━━ Excerpt

Strikingly, when the temporal frequency of the cue matched the conscious visual flicker at cue onset, the first perceptual switches followed a 7.5–8 Hz rhythm (pcluster < 0.001, Figure 3f blue), consistent with suggestions that attention samples sensory stimulation at a rate of approximately 7–8 Hz (Dugué and VanRullen, 2017a; Fiebelkorn et al., 2013; VanRullen, 2013). However, when crossmodal cues were mismatched with the dominant visual image at cue onset, the amplitude spectrum of perceptual switches peaked between 3.3 and 3.75 Hz (pcluster < 0.001, Figure 3f magenta). This slower rhythm of perceptual changes is consistent with findings that show attention samples two locations at a rate of approximately 3.5–4 Hz (Fiebelkorn et al., 2013; Landau and Fries, 2012; Landau et al., 2015). No significant peaks were detected for the visual-only condition (Figure 3f, gray). As to the remaining three cue combinations (attended high-, ignored low- and ignored high-frequency cues), all failed to exhibit any significant crossmodal effects on perceptual switches compared to visual-only periods (shown Figure 2a,c,d, and Figure 3—figure supplement 3). Thus, we did not pursue further spectral or neural analyses of these conditions. We note that this analysis was performed on the averaged time-course, consistent with previous behavioral investigations of attentional sampling (e.g. Fiebelkorn et al., 2013; Landau and Fries, 2012). The pattern in individual participants is similar, though is not present for each individual. This is because the number of switches per condition when separating by attention/mismatch/frequency type was low, and the strength of attentional effects themselves varied across participants (Figure 2b).

The neural correlates of divided and focused attentional sampling

We hypothesized that at our behaviorally observed attentional sampling frequencies (3.5 and 8 Hz), we should be able to identify the neural correlates of attentional sampling in the EEG signal using an inter-trial phase coherence (ITPC) measure. Previously, the phase of ongoing cortical oscillations have been shown to be reset by external crossmodal events (Frey et al., 2015; Lakatos et al., 2009; Romei et al., 2012; van Atteveldt et al., 2014) and to modulate the probability of target detection (Busch et al., 2009; Landau et al., 2015; Mathewson et al., 2009; Thorne and Debener, 2014; VanRullen et al., 2007). To isolate the specific neural correlates of attentional sampling, we compared the evoked ITPC, the increase in ITPC during 0 to 2 s after onset compared to −2 to 0 s before onset, in mismatched and matched cue conditions at the attentional sampling frequencies (3.5 and 8 Hz). Importantly, in these conditions, the physical sensory input was identical (i.e., attending low-frequency cues during binocular rivalry), with the only difference between conditions being the subject’s percept at cue onset. Thus, any differences between conditions reflect differences due to the subjective visual percept matching or not with crossmodal cues.

━━━━
━━ Record set

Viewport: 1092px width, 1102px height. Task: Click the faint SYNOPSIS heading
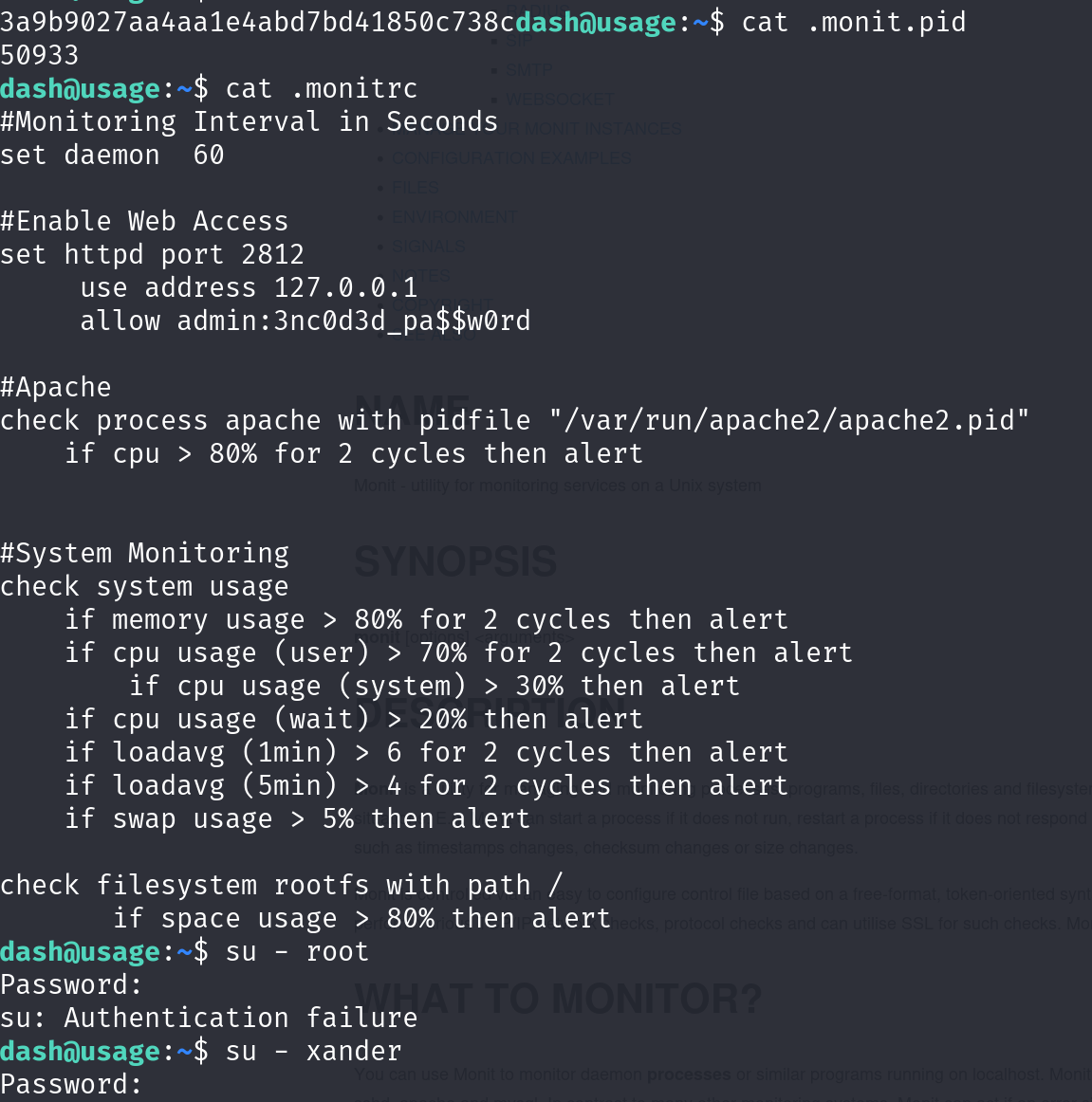point(455,561)
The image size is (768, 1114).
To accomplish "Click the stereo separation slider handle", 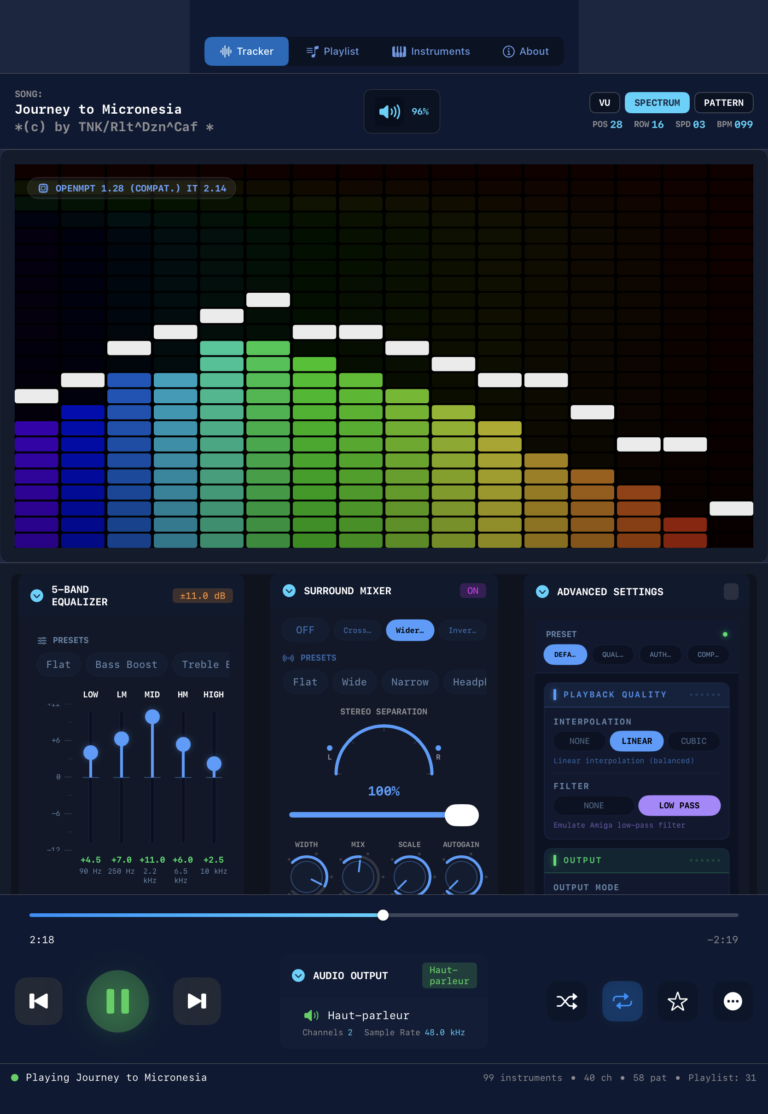I will [461, 815].
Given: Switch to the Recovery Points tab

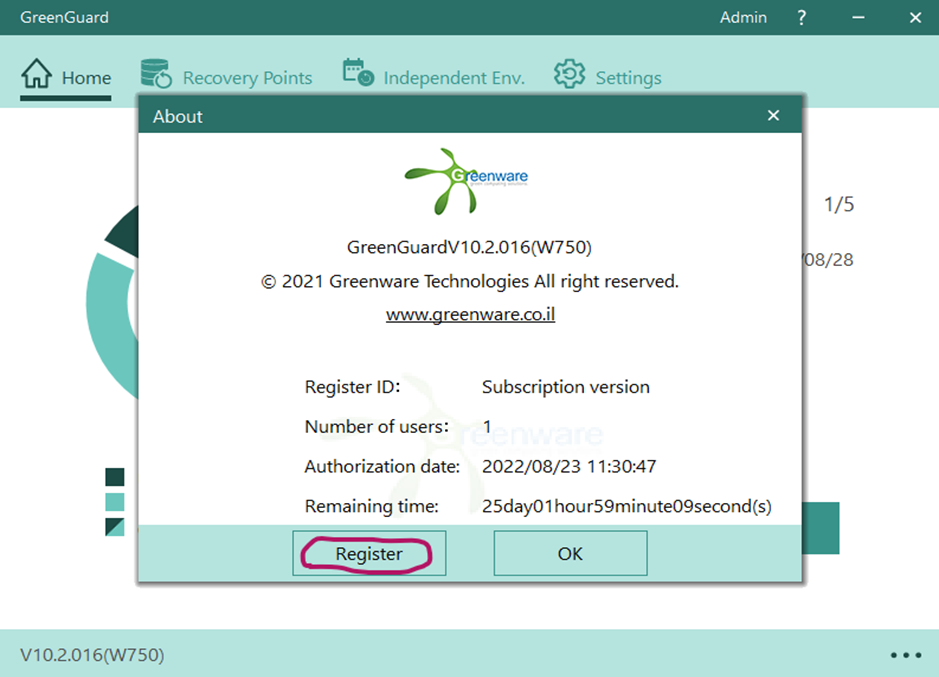Looking at the screenshot, I should click(x=247, y=78).
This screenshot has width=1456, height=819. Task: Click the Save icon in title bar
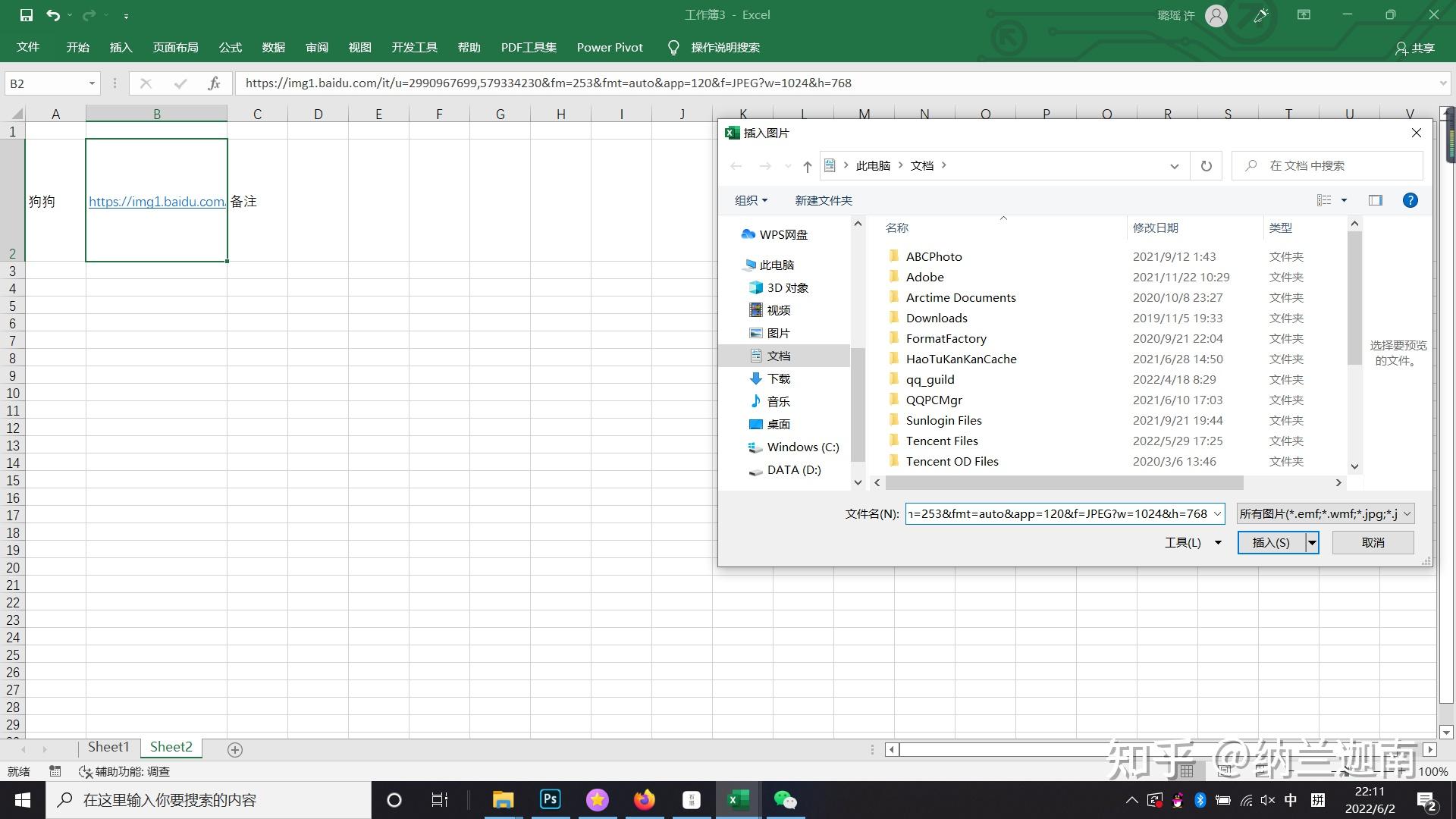[x=26, y=15]
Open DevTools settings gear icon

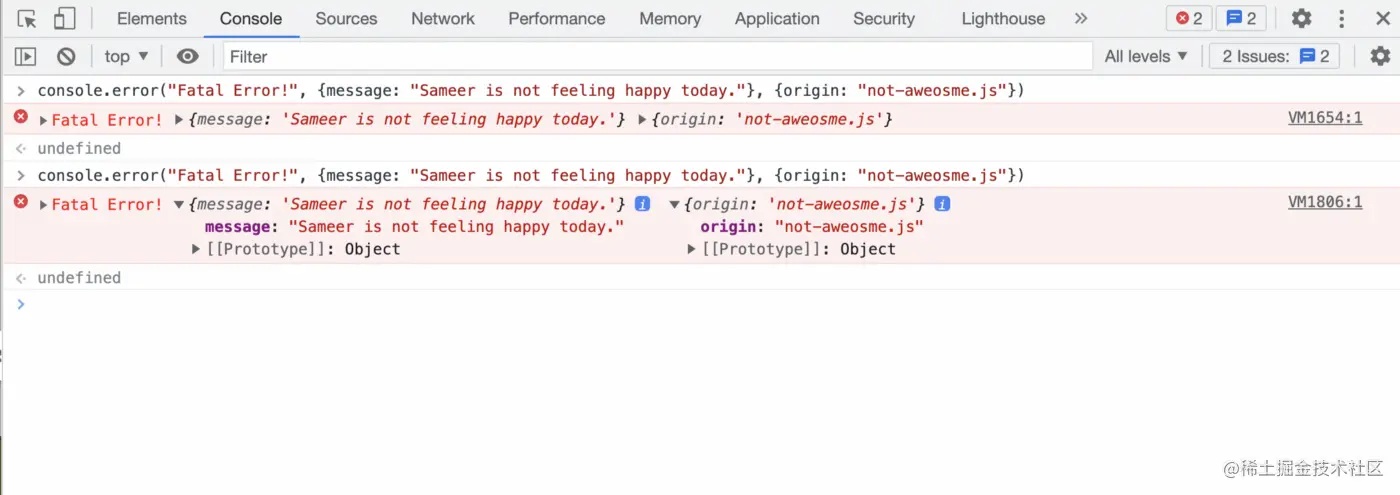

━━━━

**Set tasks**
1: From the excerpt on attentional sampling, list every study cited as showing that external crossmodal events can reset the phase of ongoing cortical oscillations.
2: Write the next part of the text on attentional sampling, starting after its final sentence.

**The replies**
1:
Frey et al., 2015
Lakatos et al., 2009
Romei et al., 2012
van Atteveldt et al., 2014

2:
For this analysis, we retained electrodes only after identification of a significant effect (p < 0.05, uncorrected) which also satisfied a spatial cluster-based criterion for selection and used non-parametric permutation distributions to control for multiple comparisons (Maris and Oostenveld, 2007; Figure 4—figure supplement 1). We found that the mismatched cues induced stronger ITPC than the matched cues, at 3.5 Hz over right fronto-central-temporal electrodes [FT8, C6] (Figure 4a) and at 8 Hz over right parietal-occipital electrodes [P6, PO8] (Figure 5a). Figures 4b and 5b compare the evoked ITPC spectra in these regions based on mismatched and matched subjective percepts at cue onset, and confirm that our time window was long enough to distinguish the 3.5 from 4.5 Hz stimulus response (with half bandwidth = 0.5 Hz to resolve the frequency of interest).

Figure 4 with 1 supplement see all
Evoked ITPC at 3.5 Hz mediates the probability of switches during mismatched and matched cues.

(a) Significant differences in evoked ITPC between mismatched and matched cue conditions (multiple comparisons corrected using a cluster-based criterion; Materials and methods). Non-significant electrodes after spatial-cluster-based corrections are masked. (b) Evoked ITPC spectra at significant regions in (a). The magenta and blue lines and their shading show mean ±1 standard error of the mean across 34 subjects for mismatched and matched cues, respectively. Solid and dotted vertical black lines mark the behaviorally observed attentional sampling frequency at 3.5 Hz, stimulus frequency at 4.5 Hz respectively. (c, d): Stronger 3.5 Hz nITPC correlates with increased PSI during (c) mismatched and (d) matched conditions. The x and y-axes represent the normalized ITPC and perceptual switch index, respectively (see text for definitions). Straight lines represent least-squares regression predicting PSI from nITPC.

https://doi.org/10.7554/eLife.40868.014
Figure 5 with 1 supplement see all
Evoked ITPC at 8 Hz mediates the probability of switches during matched cues only.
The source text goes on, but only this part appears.